TASK ITEM: What number of lines in the entries below include the string "Open"? Respond with that number alone.

***** SOURCE DATA *****

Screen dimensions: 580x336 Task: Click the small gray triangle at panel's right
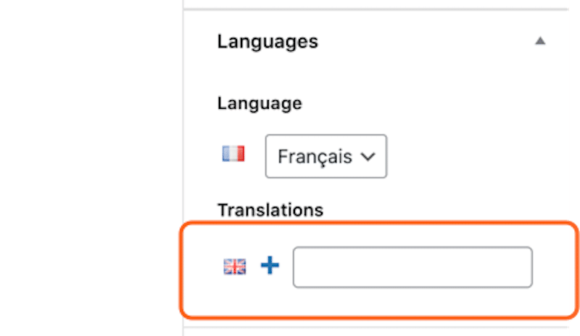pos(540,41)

*****
***** SOURCE DATA *****

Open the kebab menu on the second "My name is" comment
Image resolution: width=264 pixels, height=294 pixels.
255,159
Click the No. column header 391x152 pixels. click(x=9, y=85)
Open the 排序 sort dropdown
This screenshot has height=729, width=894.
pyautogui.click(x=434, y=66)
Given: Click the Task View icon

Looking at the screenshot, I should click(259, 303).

*****

PROBLEM SOLUTION: 2